Java Tutorial - Java Script :
Processing XML with XOM
The Serializer class in nu.xom offers control over how an XML document is formatted when it is displayed or stored serially. Indentation, character encoding, line breaks, and other formatting are established by objects of this class. A Serializer object can be created by specifying an output stream and character encoding as arguments to the constructor:
File inFile = new File(arguments[0]);
FileOutputStream fos = new FileOutputStream(“new_” + inFile.getName());
Serializer output = new Serializer(fos, “ISO-8859-1”);
These statements serialize a file using the ISO-8859-1 character encoding. The file is given a name based on a command-line argument. Serializer supports 20 encodings, including ISO-10646-UCS-2, ISO 8859-1 through ISO-8859-10, ISO-8859-13 through ISO-8859-16, UTF-8, and UTF-16. There’s also a Serializer() constructor that takes only an output stream as an argument; this uses the UTF-8 encoding by default.
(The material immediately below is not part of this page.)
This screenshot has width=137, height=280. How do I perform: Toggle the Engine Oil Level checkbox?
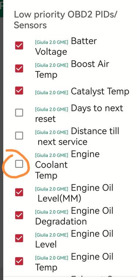19,238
Indentation is set by calling the serializer’s setIndentation() method with an integer argument specifying the number of spaces: output.setIndentation(2); An entire XML document is written to the serializer destination by calling the serializer’s write() method with the document as an argument: output.write(doc);
The DomainWriter application inserts a comment atop the XML document instead of appending it at the end of a parent node’s children. This requires another method of the parent node, insertChild(), which is called with two arguments—the element to add and the integer position of the insertion:
Builder builder = new Builder();
Document doc = builder.build(arguments[0]);
Comment timestamp = new Comment(“File created “ +new java.util.Date());
doc.insertChild(timestamp, 0);
The comment is placed at position 0 atop the document, moving the domains tag down one line but remaining below the XML declaration.
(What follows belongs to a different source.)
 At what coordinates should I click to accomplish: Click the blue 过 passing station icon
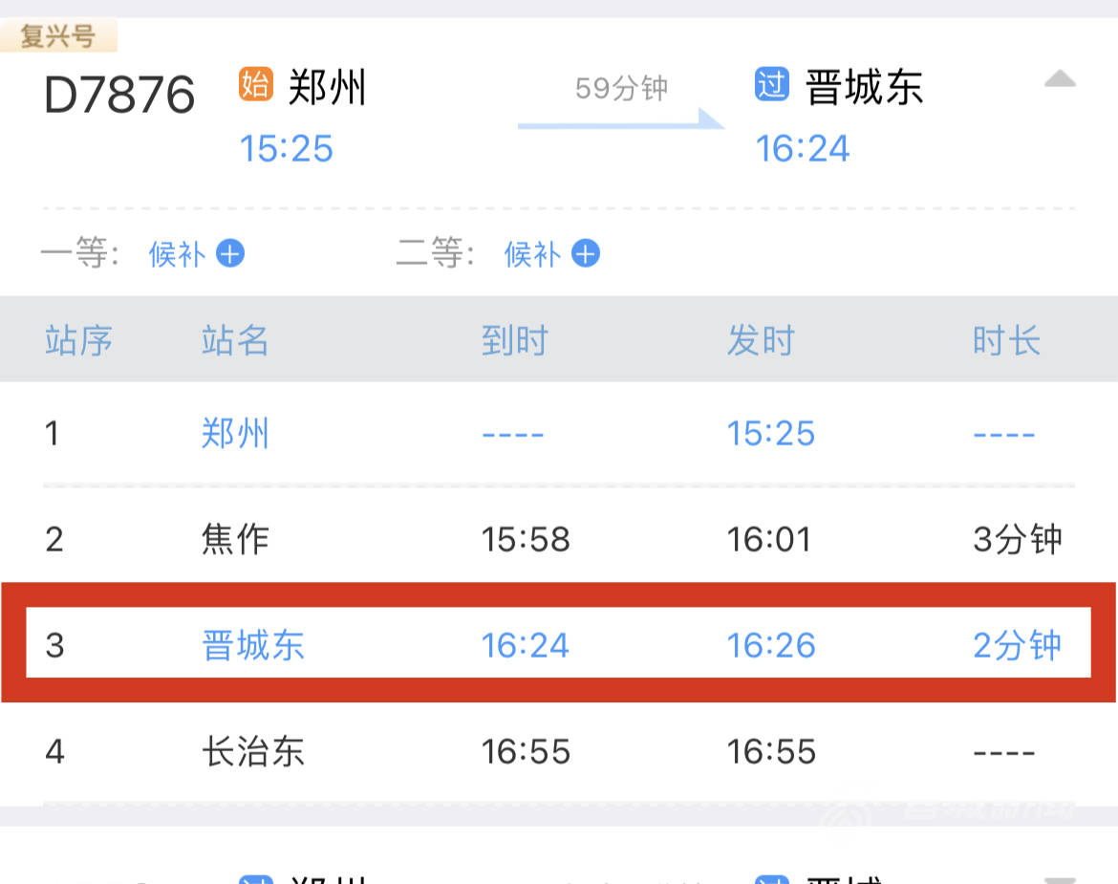pyautogui.click(x=771, y=84)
The DomainWriter application takes an XML filename as a command-line argument when run: java DomainWriter feeds2.rss This command produces a file called new_feeds2.rss that contains an indented copy of the XML document with a time stamp inserted as a comment.
Evaluating XOM
These three sample applications cover the core features of the main XOM package and are representative of its straightforward approach to XML processing. There also are smaller nu.xom.canonical, nu.xom.converters, nu.xom.xinclude, and nu.xom.xslt packages to support XInclude, XSLT, canonical XML serialization, and conversions between the XOM model for XML and the one used by DOM and SAX.
Listing 19.7 contains an application that works with XML from a dynamic source: RSS feeds of recently updated web content from the producer of the feed. The RssFilter application searches the feed for specified text in headlines, producing a new XML document that contains only the matching items and shorter indentation. It also modifies the feed’s title and adds an RSS 0.91 document type declaration if one is needed in an RSS 0.91 format feed.
One feed that can be used to test the application is the one from the Toronto Star newspaper. The following command searches it for items with titles that mention the word “snow”: java RssFilter http://www.thestar.com/rss/000-082-672?searchMode=Lineup snow Comments in the application’s source code describe its functionality.
XOM’s design is strongly informed by one overriding principle: enforced simplicity. On the website for the class library, Harold states that XOM “should help inexperienced developers do the right thing and keep them from doing the wrong thing. The learning curve needs to be really shallow, and that includes not relying on best practices that are known in the community but are not obvious at first glance.”The new class library is useful for Java programmers whose Java programs require a steady diet of XML.